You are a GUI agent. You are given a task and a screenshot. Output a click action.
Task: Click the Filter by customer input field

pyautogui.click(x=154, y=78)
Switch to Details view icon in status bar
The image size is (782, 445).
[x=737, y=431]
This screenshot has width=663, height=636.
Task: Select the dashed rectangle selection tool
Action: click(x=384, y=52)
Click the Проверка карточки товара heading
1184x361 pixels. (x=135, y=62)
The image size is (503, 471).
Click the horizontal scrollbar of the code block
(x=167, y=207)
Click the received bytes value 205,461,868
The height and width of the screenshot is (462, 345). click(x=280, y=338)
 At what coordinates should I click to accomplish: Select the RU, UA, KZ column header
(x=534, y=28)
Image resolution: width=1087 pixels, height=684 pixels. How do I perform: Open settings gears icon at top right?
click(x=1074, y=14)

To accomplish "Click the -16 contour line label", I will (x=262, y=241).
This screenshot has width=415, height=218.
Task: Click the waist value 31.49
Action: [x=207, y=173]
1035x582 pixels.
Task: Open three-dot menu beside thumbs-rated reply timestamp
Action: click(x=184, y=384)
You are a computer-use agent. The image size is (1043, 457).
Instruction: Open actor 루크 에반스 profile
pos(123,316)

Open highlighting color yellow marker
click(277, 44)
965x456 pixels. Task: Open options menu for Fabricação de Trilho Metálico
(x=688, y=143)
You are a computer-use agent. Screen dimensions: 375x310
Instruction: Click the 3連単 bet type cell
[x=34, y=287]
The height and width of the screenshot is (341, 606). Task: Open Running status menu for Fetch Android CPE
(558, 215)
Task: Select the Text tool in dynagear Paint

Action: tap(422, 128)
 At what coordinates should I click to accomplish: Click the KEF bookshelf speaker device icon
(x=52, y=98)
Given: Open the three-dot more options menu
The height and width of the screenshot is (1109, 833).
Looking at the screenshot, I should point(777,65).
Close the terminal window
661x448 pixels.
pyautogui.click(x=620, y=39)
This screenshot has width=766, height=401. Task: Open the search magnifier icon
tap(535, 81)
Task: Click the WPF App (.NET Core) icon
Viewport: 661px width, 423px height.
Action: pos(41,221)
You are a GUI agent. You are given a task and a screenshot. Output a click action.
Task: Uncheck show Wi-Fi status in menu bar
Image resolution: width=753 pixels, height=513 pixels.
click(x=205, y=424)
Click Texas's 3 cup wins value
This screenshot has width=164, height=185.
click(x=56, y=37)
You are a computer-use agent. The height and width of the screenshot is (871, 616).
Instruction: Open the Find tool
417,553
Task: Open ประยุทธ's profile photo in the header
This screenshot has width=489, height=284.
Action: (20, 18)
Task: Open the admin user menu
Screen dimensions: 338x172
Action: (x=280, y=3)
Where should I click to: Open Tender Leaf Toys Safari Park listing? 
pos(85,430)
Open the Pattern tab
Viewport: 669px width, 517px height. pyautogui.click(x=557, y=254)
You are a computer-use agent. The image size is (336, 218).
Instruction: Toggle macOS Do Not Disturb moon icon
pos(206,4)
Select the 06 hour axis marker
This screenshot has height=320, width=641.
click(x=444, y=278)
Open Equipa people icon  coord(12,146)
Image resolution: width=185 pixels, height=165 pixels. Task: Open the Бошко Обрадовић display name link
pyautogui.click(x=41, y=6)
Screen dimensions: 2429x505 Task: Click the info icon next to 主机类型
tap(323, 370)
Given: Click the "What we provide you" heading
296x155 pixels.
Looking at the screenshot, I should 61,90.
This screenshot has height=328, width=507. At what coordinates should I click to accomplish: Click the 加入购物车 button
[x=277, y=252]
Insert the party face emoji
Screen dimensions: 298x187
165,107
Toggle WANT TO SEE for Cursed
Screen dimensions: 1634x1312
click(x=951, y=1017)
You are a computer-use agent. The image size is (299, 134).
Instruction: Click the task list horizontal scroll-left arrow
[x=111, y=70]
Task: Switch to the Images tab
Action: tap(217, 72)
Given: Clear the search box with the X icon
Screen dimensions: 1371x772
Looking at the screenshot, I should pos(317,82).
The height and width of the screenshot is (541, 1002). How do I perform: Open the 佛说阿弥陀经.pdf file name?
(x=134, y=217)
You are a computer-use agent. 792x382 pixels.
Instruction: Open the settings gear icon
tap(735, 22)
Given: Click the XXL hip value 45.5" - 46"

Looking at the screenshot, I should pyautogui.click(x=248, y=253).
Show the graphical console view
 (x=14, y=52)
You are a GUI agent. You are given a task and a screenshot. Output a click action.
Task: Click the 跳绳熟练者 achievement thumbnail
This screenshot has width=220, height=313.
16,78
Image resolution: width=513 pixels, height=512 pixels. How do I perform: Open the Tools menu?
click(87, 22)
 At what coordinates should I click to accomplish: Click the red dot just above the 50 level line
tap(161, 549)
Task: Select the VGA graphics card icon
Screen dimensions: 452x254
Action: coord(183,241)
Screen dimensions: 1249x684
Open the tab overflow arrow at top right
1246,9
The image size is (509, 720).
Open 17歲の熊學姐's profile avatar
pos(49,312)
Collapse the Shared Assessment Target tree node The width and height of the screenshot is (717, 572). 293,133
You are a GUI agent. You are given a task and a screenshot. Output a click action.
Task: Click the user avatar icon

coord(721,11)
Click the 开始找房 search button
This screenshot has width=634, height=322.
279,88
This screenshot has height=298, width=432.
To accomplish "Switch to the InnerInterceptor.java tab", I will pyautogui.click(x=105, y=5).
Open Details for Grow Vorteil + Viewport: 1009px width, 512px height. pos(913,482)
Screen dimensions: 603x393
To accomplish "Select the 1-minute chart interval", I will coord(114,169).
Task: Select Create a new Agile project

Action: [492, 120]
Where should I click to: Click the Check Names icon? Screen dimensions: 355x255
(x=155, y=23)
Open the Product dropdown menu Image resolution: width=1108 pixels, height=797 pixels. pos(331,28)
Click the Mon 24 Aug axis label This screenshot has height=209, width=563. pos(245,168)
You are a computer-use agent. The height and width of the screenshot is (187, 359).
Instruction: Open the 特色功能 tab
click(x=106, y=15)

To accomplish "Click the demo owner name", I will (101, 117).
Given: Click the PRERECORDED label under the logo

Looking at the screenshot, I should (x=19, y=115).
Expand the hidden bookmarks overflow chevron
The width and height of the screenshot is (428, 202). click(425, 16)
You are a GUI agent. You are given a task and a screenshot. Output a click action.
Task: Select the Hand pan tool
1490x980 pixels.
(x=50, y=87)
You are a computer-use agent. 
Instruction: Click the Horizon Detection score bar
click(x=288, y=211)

=====

§ About this exercise: Your job is to restate all of the data word for word.

§ Output for this task:
You are a GUI agent. You are given a task and a screenshot. Output a click action.
Task: Click the Filter by customer input field

pyautogui.click(x=154, y=78)
Switch to Details view icon in status bar
The image size is (782, 445).
[x=737, y=431]
This screenshot has width=663, height=636.
Task: Select the dashed rectangle selection tool
Action: click(x=384, y=52)
Click the Проверка карточки товара heading
1184x361 pixels. (x=135, y=62)
The image size is (503, 471).
Click the horizontal scrollbar of the code block
(x=167, y=207)
Click the received bytes value 205,461,868
The height and width of the screenshot is (462, 345). click(x=280, y=338)
 At what coordinates should I click to accomplish: Select the RU, UA, KZ column header
(x=534, y=28)
Image resolution: width=1087 pixels, height=684 pixels. How do I perform: Open settings gears icon at top right?
click(x=1074, y=14)

To accomplish "Click the -16 contour line label", I will (x=262, y=241).
This screenshot has width=415, height=218.
Task: Click the waist value 31.49
Action: [x=207, y=173]
1035x582 pixels.
Task: Open three-dot menu beside thumbs-rated reply timestamp
Action: click(x=184, y=384)
You are a computer-use agent. The image size is (1043, 457).
Instruction: Open actor 루크 에반스 profile
pos(123,316)

Open highlighting color yellow marker
click(277, 44)
965x456 pixels. Task: Open options menu for Fabricação de Trilho Metálico
(x=688, y=143)
You are a computer-use agent. Screen dimensions: 375x310
Instruction: Click the 3連単 bet type cell
[x=34, y=287]
The height and width of the screenshot is (341, 606). Task: Open Running status menu for Fetch Android CPE
(558, 215)
Task: Select the Text tool in dynagear Paint

Action: tap(422, 128)
 At what coordinates should I click to accomplish: Click the KEF bookshelf speaker device icon
(x=52, y=98)
Given: Open the three-dot more options menu
The height and width of the screenshot is (1109, 833).
Looking at the screenshot, I should point(777,65).
Close the terminal window
661x448 pixels.
pyautogui.click(x=620, y=39)
This screenshot has width=766, height=401. Task: Open the search magnifier icon
tap(535, 81)
Task: Click the WPF App (.NET Core) icon
Viewport: 661px width, 423px height.
Action: pos(41,221)
You are a GUI agent. You are given a task and a screenshot. Output a click action.
Task: Uncheck show Wi-Fi status in menu bar
Image resolution: width=753 pixels, height=513 pixels.
click(x=205, y=424)
Click Texas's 3 cup wins value
This screenshot has width=164, height=185.
click(x=56, y=37)
You are a computer-use agent. The height and width of the screenshot is (871, 616).
Instruction: Open the Find tool
417,553
Task: Open ประยุทธ's profile photo in the header
This screenshot has width=489, height=284.
Action: (20, 18)
Task: Open the admin user menu
Screen dimensions: 338x172
Action: (x=280, y=3)
Where should I click to: Open Tender Leaf Toys Safari Park listing? 
pos(85,430)
Open the Pattern tab
Viewport: 669px width, 517px height. pyautogui.click(x=557, y=254)
You are a computer-use agent. The image size is (336, 218).
Instruction: Toggle macOS Do Not Disturb moon icon
pos(206,4)
Select the 06 hour axis marker
This screenshot has height=320, width=641.
click(x=444, y=278)
Open Equipa people icon  coord(12,146)
Image resolution: width=185 pixels, height=165 pixels. Task: Open the Бошко Обрадовић display name link
pyautogui.click(x=41, y=6)
Screen dimensions: 2429x505 Task: Click the info icon next to 主机类型
tap(323, 370)
Given: Click the "What we provide you" heading
296x155 pixels.
Looking at the screenshot, I should 61,90.
This screenshot has height=328, width=507. At what coordinates should I click to accomplish: Click the 加入购物车 button
[x=277, y=252]
Insert the party face emoji
Screen dimensions: 298x187
165,107
Toggle WANT TO SEE for Cursed
Screen dimensions: 1634x1312
click(x=951, y=1017)
You are a computer-use agent. The image size is (299, 134).
Instruction: Click the task list horizontal scroll-left arrow
[x=111, y=70]
Task: Switch to the Images tab
Action: tap(217, 72)
Given: Clear the search box with the X icon
Screen dimensions: 1371x772
Looking at the screenshot, I should pos(317,82).
The height and width of the screenshot is (541, 1002). How do I perform: Open the 佛说阿弥陀经.pdf file name?
(x=134, y=217)
You are a computer-use agent. 792x382 pixels.
Instruction: Open the settings gear icon
tap(735, 22)
Given: Click the XXL hip value 45.5" - 46"

Looking at the screenshot, I should pyautogui.click(x=248, y=253).
Show the graphical console view
 (x=14, y=52)
You are a GUI agent. You are given a task and a screenshot. Output a click action.
Task: Click the 跳绳熟练者 achievement thumbnail
This screenshot has width=220, height=313.
16,78
Image resolution: width=513 pixels, height=512 pixels. How do I perform: Open the Tools menu?
click(87, 22)
 At what coordinates should I click to accomplish: Click the red dot just above the 50 level line
tap(161, 549)
Task: Select the VGA graphics card icon
Screen dimensions: 452x254
Action: coord(183,241)
Screen dimensions: 1249x684
Open the tab overflow arrow at top right
1246,9
The image size is (509, 720).
Open 17歲の熊學姐's profile avatar
pos(49,312)
Collapse the Shared Assessment Target tree node The width and height of the screenshot is (717, 572). 293,133
You are a GUI agent. You are given a task and a screenshot. Output a click action.
Task: Click the user avatar icon

coord(721,11)
Click the 开始找房 search button
This screenshot has width=634, height=322.
279,88
This screenshot has height=298, width=432.
To accomplish "Switch to the InnerInterceptor.java tab", I will pyautogui.click(x=105, y=5).
Open Details for Grow Vorteil + Viewport: 1009px width, 512px height. pos(913,482)
Screen dimensions: 603x393
To accomplish "Select the 1-minute chart interval", I will coord(114,169).
Task: Select Create a new Agile project

Action: [492, 120]
Where should I click to: Click the Check Names icon? Screen dimensions: 355x255
(x=155, y=23)
Open the Product dropdown menu Image resolution: width=1108 pixels, height=797 pixels. pos(331,28)
Click the Mon 24 Aug axis label This screenshot has height=209, width=563. pos(245,168)
You are a computer-use agent. The height and width of the screenshot is (187, 359).
Instruction: Open the 特色功能 tab
click(x=106, y=15)

To accomplish "Click the demo owner name", I will (101, 117).
Given: Click the PRERECORDED label under the logo

Looking at the screenshot, I should (x=19, y=115).
Expand the hidden bookmarks overflow chevron
The width and height of the screenshot is (428, 202). click(425, 16)
You are a GUI agent. You are given a task and a screenshot. Output a click action.
Task: Select the Hand pan tool
1490x980 pixels.
(x=50, y=87)
You are a computer-use agent. 
Instruction: Click the Horizon Detection score bar
click(x=288, y=211)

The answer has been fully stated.